Afin de mettre la lumière sur les enjeux auxquels l'économie tunisienne est confrontée, IlBoursa a interrogé l'ancien ministre de l'Economie et des Finances, M. Hakim Ben Hammouda, et M. Radhi Meddeb, économiste et Président de l'association "Action et Développement Solidaire".

Le recours aux réformes économiques

M. Ben Hammouda a affirmé que les réformes économiques élaborées par le gouvernement tunisien et appuyées par l'accord quadriennal au titre du mécanisme élargi de crédit (MEDC) sont nécessaires car elles permettent de rendre le système économique plus fluide et plus efficace mais elles ne sont pas suffisantes pour relancer la croissance. "Il faut impérativement accélérer l'investissement afin qu'il puisse remettre la croissance économique sur les rails. Le retour de la croissance nous permettra de régler les problèmes épineux de l'économie tunisienne notamment les grands équilibres macroéconomiques et de relancer l'emploi", a-t-il estimé.

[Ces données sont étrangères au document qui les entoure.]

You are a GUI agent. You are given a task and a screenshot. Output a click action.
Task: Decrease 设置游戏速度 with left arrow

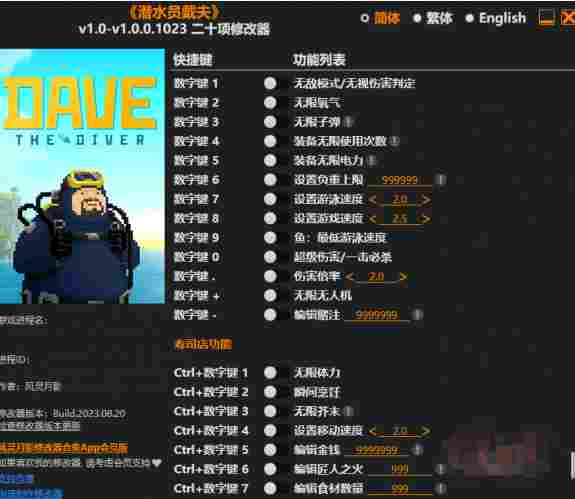click(x=373, y=219)
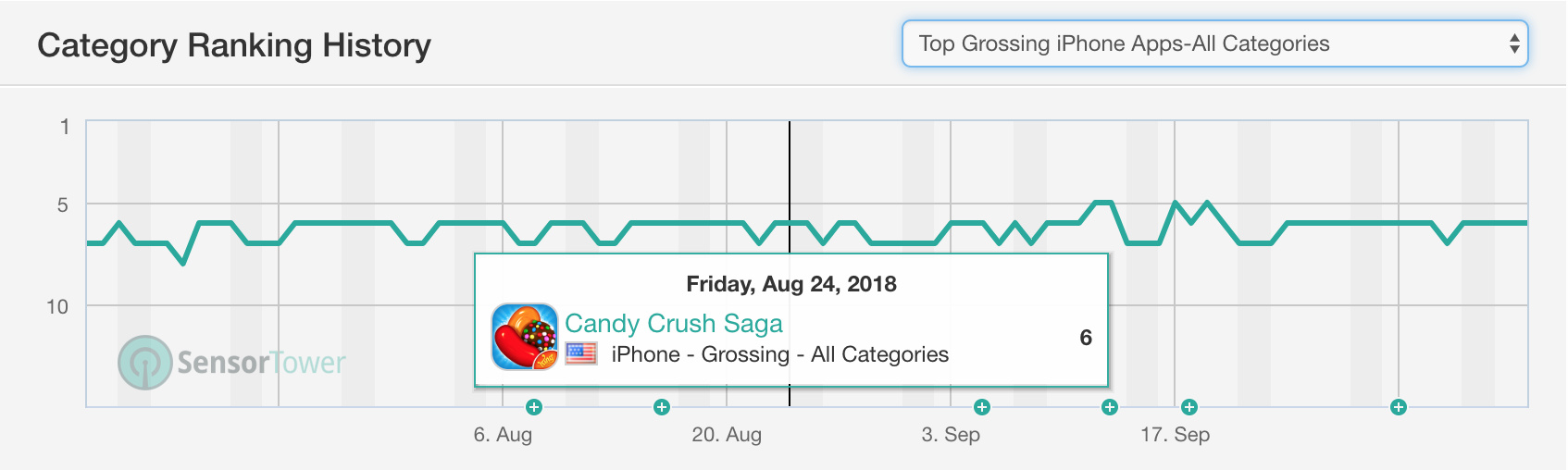Click the plus marker left of the 17. Sep gridline
The image size is (1568, 470).
[1110, 407]
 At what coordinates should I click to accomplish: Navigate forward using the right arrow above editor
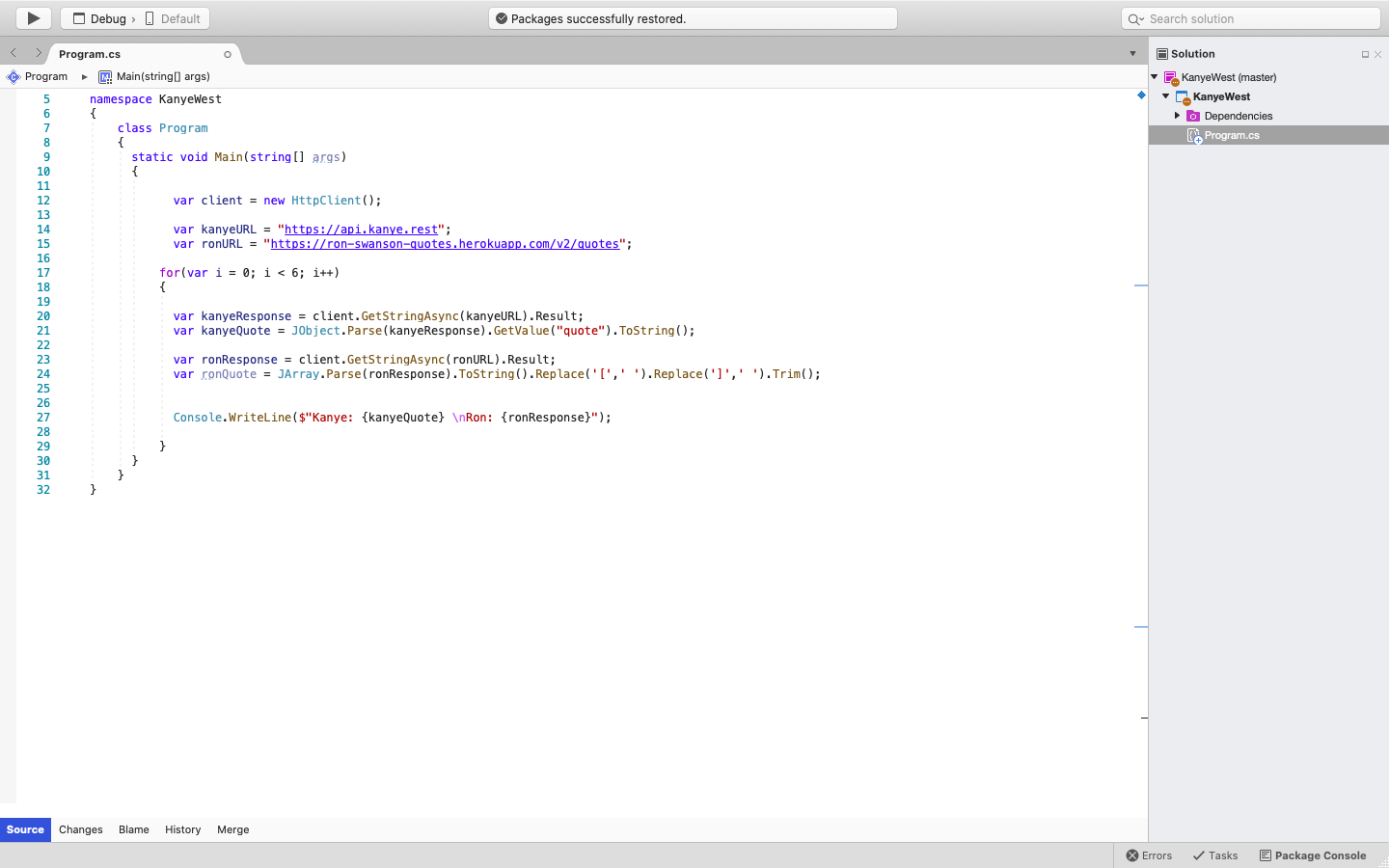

Diversification des sources de financement : Condition nécessaire pour l'indépendance de la décision économique et politique 

Face à la détérioration de la recette des IDE, poursuit l'ancien ministre, les crédits contractés auprès des institutions financières internationales telles que le FMI et l'émission d'emprunt obligataire, présentent les principales sources de financement, permettant à la Tunisie de couvrir les salaires de la fonction publique et les dépenses de subvention .

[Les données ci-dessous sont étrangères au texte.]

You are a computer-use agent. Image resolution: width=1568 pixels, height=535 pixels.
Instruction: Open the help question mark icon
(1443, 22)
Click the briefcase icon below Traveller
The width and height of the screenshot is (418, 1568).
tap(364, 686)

M. Ben Hammouda a rappelé que la diversification des sources de financement est essentielle pour notre économie. "Nous ne pouvons pas limiter notre financement international aux institutions multilatérales. C'est un schéma de financement qui ne correspond pas à la situation d'une économie émergente. Il faut chercher à diversifier nos sources de financement car c'est une condition essentielle à l'indépendance de notre décision économique et politique". a-t-il souligné

Des priorités à court terme qui nécessitent des réformes 

La rationalisation de la masse salariale, la restructuration des banques publiques et des entreprises de l'Etat dont la situation est vulnérable, et finalement l'amélioration du climat des affaires, présentent d'après le gouvernement tunisien des priorités à court terme, explique M. Ben Hammouda. "Ces priorités nécessitent des réformes de longue haleine qui demandent beaucoup d'énergie et beaucoup de suivi et une action déterminée de la part des pouvoirs publics".

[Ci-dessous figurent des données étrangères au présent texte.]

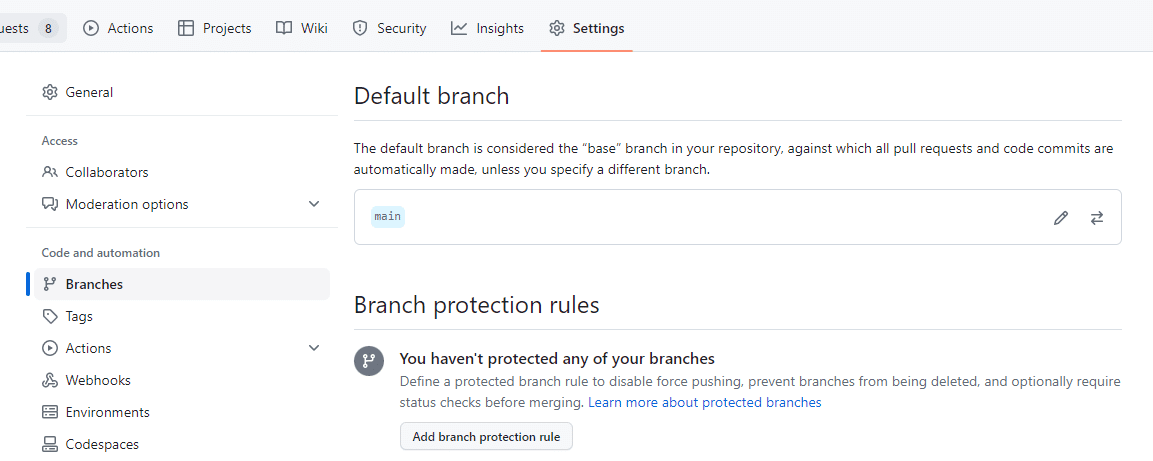Click the Moderation options comment icon
The height and width of the screenshot is (461, 1153).
point(50,204)
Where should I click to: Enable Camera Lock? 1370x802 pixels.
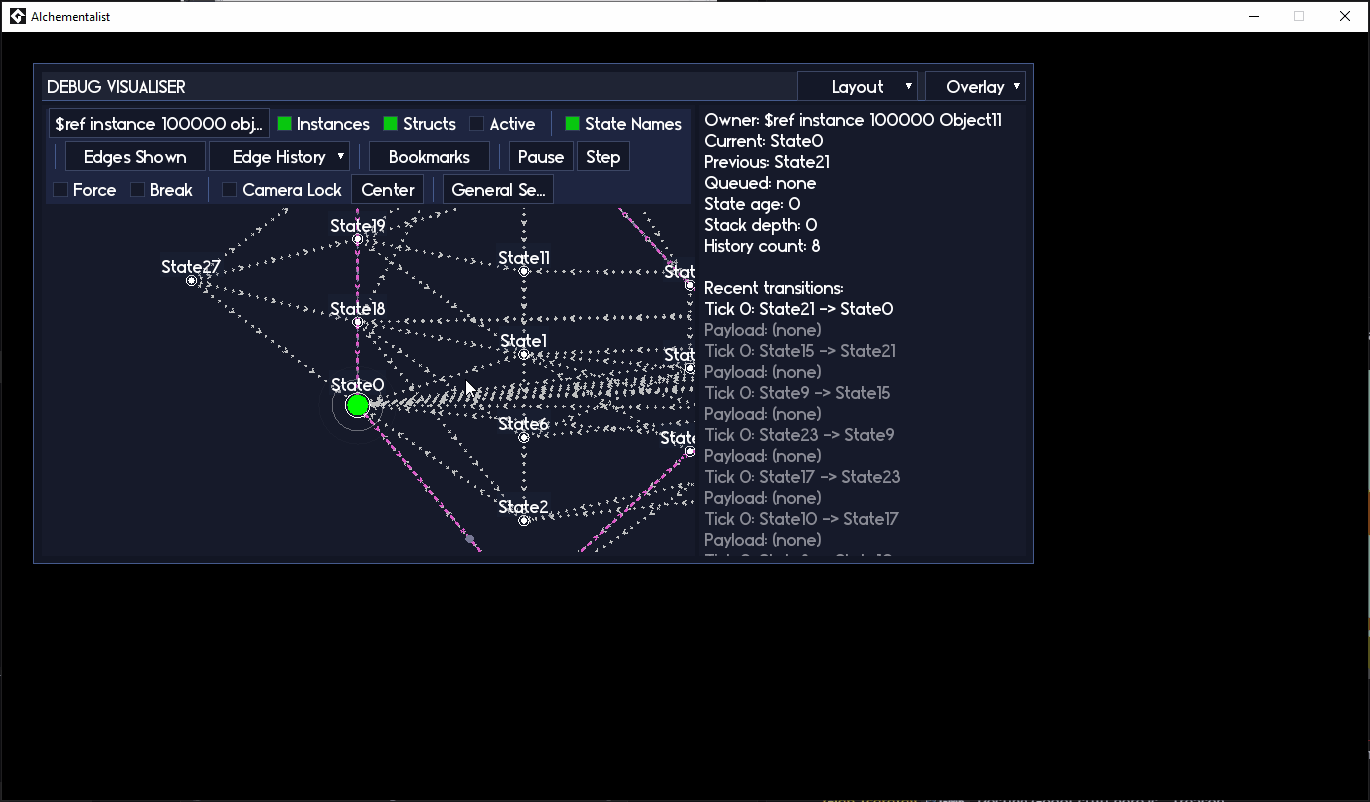(229, 189)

Détournement des emprunts à Moyen et Long terme vers des dépenses courantes au détriment des investissements 

Pour sa part, M. Radhi Meddeb a précisé qu'il serait sévère de parler de détournement de l'affectation des emprunts à moyen et long terme. "Tous les financiers connaissent le principe de non affectation des ressources aux emplois. Les ressources sont fongibles. Elles permettent globalement de financer l'ensemble des emplois".

Cela dit, explique M. Meddeb, une simple comparaison entre le volume des dépenses d'investissement d'une part et celui des emprunts de l'Etat d'autre part, fait apparaître clairement qu'une partie des emprunts à moyen et long terme sert à financer une partie des dépenses courantes à savoir les salaires, le service de la dette ou encore les dépenses de fonctionnement. On peut dès lors parler de détournement.

M. Meddeb a ajouté qu'emprunter à long terme pour financer des dépenses de court terme n'a jamais été un comportement de bon père de famille. Selon lui, une gestion rigoureuse exigerait d'éviter de tels comportements. Il est même souhaitable que le volume des emprunts soit inférieur à celui des dépenses d'investissement afin qu'une partie des projets d'investissements soit financée par l'épargne nationale .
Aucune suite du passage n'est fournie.